+++ Recorded data

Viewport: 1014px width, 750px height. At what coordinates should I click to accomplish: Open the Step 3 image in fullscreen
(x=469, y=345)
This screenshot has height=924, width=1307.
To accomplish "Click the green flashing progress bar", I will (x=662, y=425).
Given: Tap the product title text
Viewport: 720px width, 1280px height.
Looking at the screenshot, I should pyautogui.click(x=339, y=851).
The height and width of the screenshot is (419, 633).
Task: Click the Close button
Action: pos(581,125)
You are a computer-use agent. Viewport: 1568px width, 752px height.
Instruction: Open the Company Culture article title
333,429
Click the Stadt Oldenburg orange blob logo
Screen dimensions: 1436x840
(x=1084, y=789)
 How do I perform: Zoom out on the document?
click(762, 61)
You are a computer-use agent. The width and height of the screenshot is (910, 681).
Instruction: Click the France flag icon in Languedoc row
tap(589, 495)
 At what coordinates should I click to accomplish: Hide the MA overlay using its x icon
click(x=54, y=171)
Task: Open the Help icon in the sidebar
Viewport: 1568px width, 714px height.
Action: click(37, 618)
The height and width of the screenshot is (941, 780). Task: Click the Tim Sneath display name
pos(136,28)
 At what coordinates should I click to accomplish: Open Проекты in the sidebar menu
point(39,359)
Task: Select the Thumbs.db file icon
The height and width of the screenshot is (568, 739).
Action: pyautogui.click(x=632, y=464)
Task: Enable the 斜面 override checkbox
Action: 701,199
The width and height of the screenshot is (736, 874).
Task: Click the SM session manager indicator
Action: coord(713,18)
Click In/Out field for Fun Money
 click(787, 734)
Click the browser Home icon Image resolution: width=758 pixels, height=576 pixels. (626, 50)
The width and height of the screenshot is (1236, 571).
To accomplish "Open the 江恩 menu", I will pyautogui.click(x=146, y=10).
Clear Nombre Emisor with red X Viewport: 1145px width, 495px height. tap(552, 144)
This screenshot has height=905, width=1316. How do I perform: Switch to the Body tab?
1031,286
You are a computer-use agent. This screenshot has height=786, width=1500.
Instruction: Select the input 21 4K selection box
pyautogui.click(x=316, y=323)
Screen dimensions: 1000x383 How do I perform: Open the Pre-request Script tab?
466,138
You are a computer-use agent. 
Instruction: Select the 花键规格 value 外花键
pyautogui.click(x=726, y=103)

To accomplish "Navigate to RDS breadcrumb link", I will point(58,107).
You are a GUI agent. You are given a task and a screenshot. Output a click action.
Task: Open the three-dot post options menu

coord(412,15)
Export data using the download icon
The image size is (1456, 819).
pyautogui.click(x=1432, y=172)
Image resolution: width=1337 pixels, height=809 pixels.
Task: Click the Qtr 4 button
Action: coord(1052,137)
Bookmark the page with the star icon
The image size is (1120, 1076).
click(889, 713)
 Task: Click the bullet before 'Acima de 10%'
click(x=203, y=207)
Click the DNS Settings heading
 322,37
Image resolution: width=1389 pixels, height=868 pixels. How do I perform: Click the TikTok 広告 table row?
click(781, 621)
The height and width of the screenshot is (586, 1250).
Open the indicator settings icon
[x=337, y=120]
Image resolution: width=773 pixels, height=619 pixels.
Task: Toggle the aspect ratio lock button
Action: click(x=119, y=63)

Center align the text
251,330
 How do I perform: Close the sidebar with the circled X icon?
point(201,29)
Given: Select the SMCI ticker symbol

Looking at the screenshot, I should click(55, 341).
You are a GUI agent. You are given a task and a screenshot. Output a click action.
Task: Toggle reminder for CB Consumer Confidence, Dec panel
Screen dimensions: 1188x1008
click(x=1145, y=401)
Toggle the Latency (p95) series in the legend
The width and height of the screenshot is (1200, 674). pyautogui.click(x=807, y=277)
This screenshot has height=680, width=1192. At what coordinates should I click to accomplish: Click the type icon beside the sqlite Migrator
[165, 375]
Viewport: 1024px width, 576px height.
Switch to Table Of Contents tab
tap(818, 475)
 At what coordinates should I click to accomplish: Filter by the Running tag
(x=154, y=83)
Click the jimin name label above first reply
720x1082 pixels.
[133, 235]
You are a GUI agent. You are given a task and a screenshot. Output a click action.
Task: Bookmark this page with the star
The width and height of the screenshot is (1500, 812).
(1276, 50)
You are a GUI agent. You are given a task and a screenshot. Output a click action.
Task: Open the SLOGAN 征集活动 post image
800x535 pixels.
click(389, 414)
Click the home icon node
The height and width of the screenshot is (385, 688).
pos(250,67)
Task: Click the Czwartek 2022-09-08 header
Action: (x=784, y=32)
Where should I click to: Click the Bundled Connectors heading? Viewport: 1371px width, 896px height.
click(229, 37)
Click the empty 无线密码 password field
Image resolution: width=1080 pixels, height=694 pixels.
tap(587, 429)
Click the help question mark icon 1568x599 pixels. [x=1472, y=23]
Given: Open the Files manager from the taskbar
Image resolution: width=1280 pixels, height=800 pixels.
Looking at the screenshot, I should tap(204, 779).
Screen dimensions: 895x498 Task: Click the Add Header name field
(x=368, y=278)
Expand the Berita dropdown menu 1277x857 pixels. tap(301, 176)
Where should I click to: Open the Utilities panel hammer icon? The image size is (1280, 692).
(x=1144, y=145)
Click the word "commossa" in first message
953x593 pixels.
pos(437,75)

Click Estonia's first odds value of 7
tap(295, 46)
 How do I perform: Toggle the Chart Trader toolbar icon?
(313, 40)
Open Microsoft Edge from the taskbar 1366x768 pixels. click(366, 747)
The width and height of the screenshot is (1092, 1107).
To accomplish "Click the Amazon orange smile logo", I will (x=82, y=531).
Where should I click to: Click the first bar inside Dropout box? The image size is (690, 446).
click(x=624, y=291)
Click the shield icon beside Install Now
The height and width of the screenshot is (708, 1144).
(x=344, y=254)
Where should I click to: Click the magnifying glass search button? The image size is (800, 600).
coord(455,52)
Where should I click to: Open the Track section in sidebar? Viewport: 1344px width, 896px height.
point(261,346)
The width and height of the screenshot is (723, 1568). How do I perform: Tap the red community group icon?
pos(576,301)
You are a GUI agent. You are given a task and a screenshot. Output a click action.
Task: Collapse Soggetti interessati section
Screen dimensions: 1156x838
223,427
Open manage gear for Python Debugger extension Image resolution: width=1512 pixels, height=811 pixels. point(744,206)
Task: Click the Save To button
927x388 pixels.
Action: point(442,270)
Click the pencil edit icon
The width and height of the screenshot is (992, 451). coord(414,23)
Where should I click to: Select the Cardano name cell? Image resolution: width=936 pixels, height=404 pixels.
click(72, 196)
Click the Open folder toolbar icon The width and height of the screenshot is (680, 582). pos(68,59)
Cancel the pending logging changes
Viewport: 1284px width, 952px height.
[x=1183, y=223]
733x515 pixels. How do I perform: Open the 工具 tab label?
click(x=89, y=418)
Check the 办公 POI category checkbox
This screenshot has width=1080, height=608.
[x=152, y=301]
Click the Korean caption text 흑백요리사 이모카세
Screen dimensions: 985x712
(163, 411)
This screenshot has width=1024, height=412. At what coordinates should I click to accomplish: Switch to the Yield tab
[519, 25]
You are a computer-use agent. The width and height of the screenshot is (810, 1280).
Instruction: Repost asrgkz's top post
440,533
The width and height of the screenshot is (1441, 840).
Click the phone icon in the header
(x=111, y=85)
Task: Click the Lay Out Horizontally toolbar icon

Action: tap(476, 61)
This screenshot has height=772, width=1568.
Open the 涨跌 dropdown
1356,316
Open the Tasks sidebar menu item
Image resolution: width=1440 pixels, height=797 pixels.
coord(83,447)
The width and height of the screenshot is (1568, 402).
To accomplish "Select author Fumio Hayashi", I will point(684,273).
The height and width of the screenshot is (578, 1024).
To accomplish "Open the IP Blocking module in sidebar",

++++++

--- What is expected ---
When the word "taskbar" turns up on a line of the material above, copy that line.

--- Written reply ---
Given: Open the Files manager from the taskbar
Open Microsoft Edge from the taskbar 1366x768 pixels. click(366, 747)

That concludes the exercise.